Todo ano a mesma coisa né? Relembrar alguns pontos para avançarmos nos outros. Precisamos acelerar o fim da desigualdade.

Viviana Santiago

As pessoas em novembro se lembram que a população negra existe e, desde George Floyd, se acostumaram a ficar bem a vontade para postar seu orgulho de ser antirracista nas redes sociais.

Mas, para ir além dessa autopromoção (que não é bonita), é preciso buscar uma coerência entre o que se diz e como se vive. 

Então para você que quer desenvolver cada ver mais conexão com uma postura antirracista, seguem lembretes para uma semana de antiracismo e de consciência negra pra valer!!

1 | Lembrar que racismo não é questão de opinião

Eu fico meio passada em ainda ter que te dizer isso, mas vamos lá: questão de opinião é se vai uva passa no salpicão ou se o certo é falar bolacha ou biscoito.

Registros armazenados >>

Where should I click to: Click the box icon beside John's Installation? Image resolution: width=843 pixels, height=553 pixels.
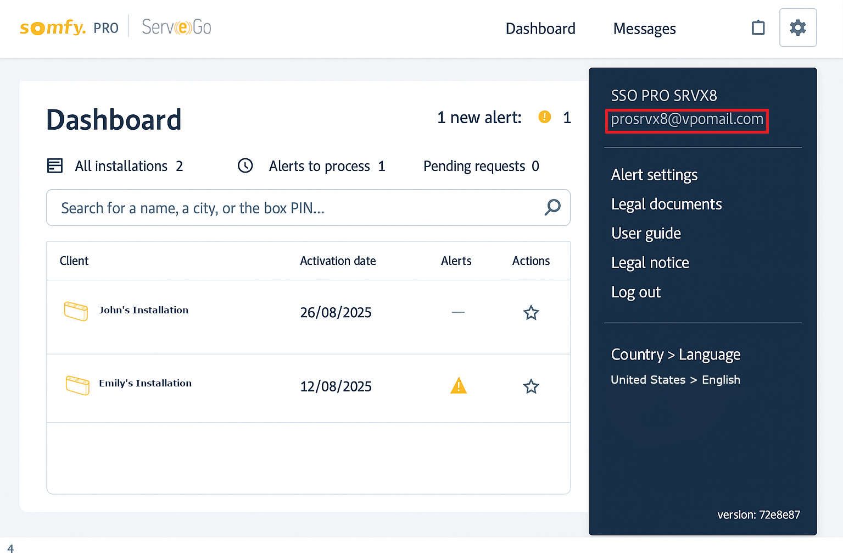76,311
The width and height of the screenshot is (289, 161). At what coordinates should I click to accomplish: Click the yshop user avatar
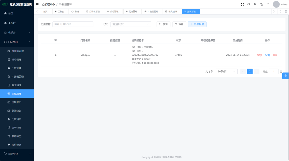pos(276,5)
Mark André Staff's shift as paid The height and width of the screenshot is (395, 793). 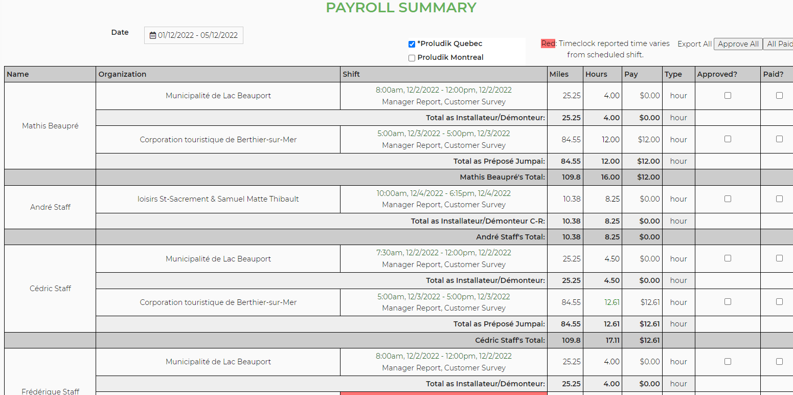(x=779, y=199)
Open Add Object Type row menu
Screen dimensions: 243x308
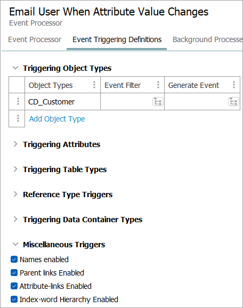coord(18,118)
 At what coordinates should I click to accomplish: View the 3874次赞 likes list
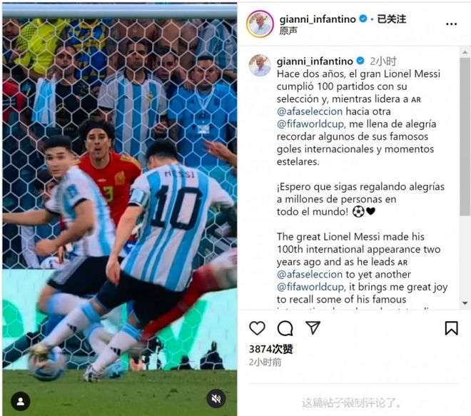point(271,349)
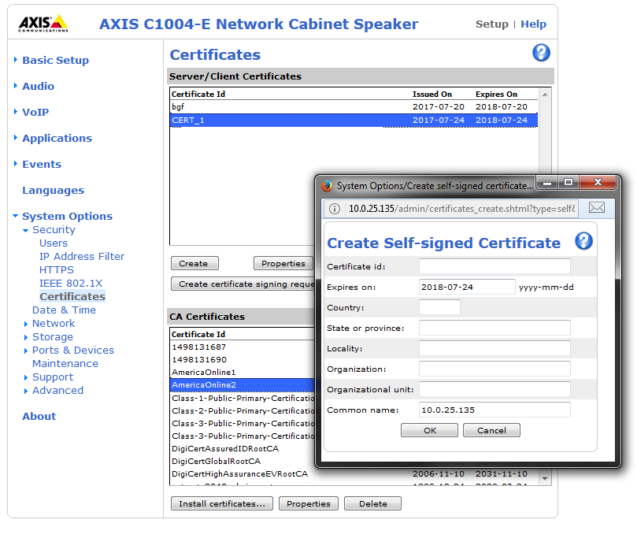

INSTRUÇÃO DADA 1 >> Segundo o texto sobre antirracismo, em que mês as pessoas se lembram de que a população negra existe?
INSTRUÇÃO DADA 2 >> Por favor, digite de novo um trecho do texto sobre antirracismo, começando nas palavras "Viviana Santiago" e parando depois de "como se vive.".
Os registros não têm papel algum aqui.

RESPOSTA CORRETA 1 >> Em novembro.

RESPOSTA CORRETA 2 >>
Viviana Santiago

As pessoas em novembro se lembram que a população negra existe e, desde George Floyd, se acostumaram a ficar bem a vontade para postar seu orgulho de ser antirracista nas redes sociais.

Mas, para ir além dessa autopromoção (que não é bonita), é preciso buscar uma coerência entre o que se diz e como se vive.